Kaidah Kedua al-Yaqinu la Yuzalu bi al-Syakki
Kaidah al-Yaqinu la Yuzalu bi al-Syakki
Manusia pada dasarnya tidak bisa terlepas hidupnya dari beragam
perasaan. Seperti persaan sedih, bahagia, menyesal dan lain-lain begitu juga
dengan rasa yakin dan ragu-ragu.
Kaidah yang kedua ini menegaskan bahwa hukum yang sudah dilandasi oleh
keyakinan maka tidak dapat dipengaruhi oleh keraguan yang muncul belakangan.
Landasan Dalil Kaidah
1. Al-Quran
Pondasi lahirnya kaidah ini berdasarkan firman Allah dalam surat
Yunus ayat 36 yang berbunyi:
وَمَا يَتَّبِعُ أَكۡثَرُهُمۡ إِلَّا ظَنًّاۚ إِنَّ ٱلظَّنَّ لَا
يُغۡنِي مِنَ ٱلۡحَقِّ شَيًۡٔاۚ إِنَّ ٱللَّهَ عَلِيمُۢ بِمَا يَفۡعَلُونَ
Artinya: “Dan kebanyakan mereka tidak mengikuti kecuali persangkaan
saja. Sesungguhnya persangkaan itu tidak sedikit pun berguna untuk mencapai
kebenaran. Sesungguhnya Allah Maha Mengetahui apa yang mereka kerjakan.”
2. Hadis
Dalam sebuah hadis Rasulullah SAW bersabda:
اذا وجد احدكم فى بطنه شيئا فأشكل عليه أخرج منه شيئ ام لا فلا يخرجن
من المسجد ختى يسمع صوتا او يجد ريحان.
Artinya: “apabila seseorang dari kalian merasakan sesuatu dalam
perutnya, kemudia membuat ia ragu dan gelisah apakah telah keluar sesuatu atau
tidak maka janganlah kalian keluar dari mesjid sehingga mendengar suara atau mencium
baunya.” (H.R. Imam Muslim).
Dan banyak terdapat hadis-hadis lain yang menunjuki makna serupa
yang mengindikasikan timbulnya keraguan seperti hadis tentang ragu-ragu dalam
rakaat shalat, keluar angin waktu shalat dan lain-lain.
Kaidah kedua ini juga masuk dalam semua bab-bab fikih.
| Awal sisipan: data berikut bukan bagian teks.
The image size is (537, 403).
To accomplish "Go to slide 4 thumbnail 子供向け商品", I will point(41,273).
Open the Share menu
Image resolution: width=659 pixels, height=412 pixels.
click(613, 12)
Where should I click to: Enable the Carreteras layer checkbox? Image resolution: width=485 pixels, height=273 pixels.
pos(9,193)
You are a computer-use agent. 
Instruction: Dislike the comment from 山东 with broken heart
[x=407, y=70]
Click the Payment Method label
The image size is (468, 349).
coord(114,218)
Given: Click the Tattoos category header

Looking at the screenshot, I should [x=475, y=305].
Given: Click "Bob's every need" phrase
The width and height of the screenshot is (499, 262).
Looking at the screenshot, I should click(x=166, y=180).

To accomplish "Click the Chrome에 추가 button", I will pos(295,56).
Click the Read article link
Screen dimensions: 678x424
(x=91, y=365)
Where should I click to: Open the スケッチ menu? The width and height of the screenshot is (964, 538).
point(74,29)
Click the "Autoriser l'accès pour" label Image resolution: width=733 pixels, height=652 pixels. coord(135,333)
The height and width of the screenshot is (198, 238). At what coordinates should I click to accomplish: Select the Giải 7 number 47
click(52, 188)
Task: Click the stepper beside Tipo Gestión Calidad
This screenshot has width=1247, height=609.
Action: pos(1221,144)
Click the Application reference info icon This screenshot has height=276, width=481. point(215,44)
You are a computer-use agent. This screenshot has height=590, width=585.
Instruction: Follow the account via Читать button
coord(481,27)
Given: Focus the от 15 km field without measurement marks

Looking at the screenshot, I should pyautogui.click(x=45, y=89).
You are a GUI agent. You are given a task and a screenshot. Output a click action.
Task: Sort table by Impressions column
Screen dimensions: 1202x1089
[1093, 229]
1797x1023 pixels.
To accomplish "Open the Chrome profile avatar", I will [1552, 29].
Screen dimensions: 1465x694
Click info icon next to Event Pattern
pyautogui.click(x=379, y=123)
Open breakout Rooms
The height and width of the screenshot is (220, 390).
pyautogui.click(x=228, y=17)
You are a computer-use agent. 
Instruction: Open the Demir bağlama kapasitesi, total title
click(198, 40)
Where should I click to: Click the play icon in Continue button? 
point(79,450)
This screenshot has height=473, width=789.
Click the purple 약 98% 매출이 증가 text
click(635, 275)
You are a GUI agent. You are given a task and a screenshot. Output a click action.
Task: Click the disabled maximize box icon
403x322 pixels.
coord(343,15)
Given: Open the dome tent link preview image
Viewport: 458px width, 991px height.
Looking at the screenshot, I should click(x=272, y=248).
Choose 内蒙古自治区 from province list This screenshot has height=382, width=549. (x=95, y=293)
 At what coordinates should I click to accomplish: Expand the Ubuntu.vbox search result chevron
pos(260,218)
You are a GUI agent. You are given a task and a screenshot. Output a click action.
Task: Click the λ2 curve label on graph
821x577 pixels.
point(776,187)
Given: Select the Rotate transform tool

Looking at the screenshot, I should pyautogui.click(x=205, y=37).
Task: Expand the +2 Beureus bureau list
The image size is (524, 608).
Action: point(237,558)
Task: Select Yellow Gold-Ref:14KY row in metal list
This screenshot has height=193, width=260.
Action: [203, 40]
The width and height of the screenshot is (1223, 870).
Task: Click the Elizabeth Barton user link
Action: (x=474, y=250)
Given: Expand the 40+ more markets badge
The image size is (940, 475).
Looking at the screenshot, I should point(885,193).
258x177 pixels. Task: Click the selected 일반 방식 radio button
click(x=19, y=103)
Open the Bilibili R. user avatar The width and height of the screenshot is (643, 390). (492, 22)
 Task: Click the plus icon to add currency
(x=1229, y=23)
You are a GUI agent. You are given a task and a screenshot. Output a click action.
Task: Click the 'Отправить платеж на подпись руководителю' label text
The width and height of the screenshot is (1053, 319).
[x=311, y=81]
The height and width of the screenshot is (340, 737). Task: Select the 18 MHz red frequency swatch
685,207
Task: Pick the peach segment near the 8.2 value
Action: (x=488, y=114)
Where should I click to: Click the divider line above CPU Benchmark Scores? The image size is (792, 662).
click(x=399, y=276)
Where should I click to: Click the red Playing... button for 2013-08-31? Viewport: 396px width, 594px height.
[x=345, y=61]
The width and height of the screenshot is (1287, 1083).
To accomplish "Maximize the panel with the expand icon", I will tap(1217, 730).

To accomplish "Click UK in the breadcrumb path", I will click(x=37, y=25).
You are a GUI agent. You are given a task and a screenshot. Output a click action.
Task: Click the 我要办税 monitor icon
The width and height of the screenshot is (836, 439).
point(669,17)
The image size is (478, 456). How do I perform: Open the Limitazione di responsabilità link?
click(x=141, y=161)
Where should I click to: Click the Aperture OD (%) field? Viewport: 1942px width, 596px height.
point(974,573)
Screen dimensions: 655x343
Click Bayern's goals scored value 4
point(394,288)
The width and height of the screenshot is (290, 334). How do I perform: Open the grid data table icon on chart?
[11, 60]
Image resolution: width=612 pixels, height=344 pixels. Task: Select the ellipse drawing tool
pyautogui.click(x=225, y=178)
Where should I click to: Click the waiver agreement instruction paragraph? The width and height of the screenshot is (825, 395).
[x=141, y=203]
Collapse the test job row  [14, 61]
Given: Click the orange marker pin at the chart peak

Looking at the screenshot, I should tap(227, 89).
Permasalahan-permasalahan
yang dikeluarkan dari kaidah ini mencapai lebih dari seperempat fikih.
Pengertian Yakin dan Ragu-Ragu
1. Definisi Yakin
Yakin secara bahasa adalah sebagai sebuah ketetapan hati (thuma’ninah
al-qalb) atas suatu kenyataan atau realitas tertentu.
Menurut Imam Ghazali yakin adalah kemantapan hati untuk membenarkan
sebuah objek hukum di mana hati juga mampu memastikan bahwa kemantapan itu
adalah hal yang benar.
Sedangkan makna yakin dalam konteks kaidah ini mempunyai makna yang
lebih umum dan lebih luas dari definisi yakin secara bahasa. Sebab yakin di
sini juga termasuk zhan atau praduga kuat, yang mana belum mencapai derajat
yakin.
2. Definisi Syak (Ragu-Ragu)
Syak secara bahasa artinya keraguan atau kebimbangan. Menurut ahli
fikih syak adalah keraguan akan terjadinya
sesuatu atau tidak terjadi. Sedangkan menurut ulama ushul fikih syak adalah
keseimbangan hati dalam menyikapi sesuatu.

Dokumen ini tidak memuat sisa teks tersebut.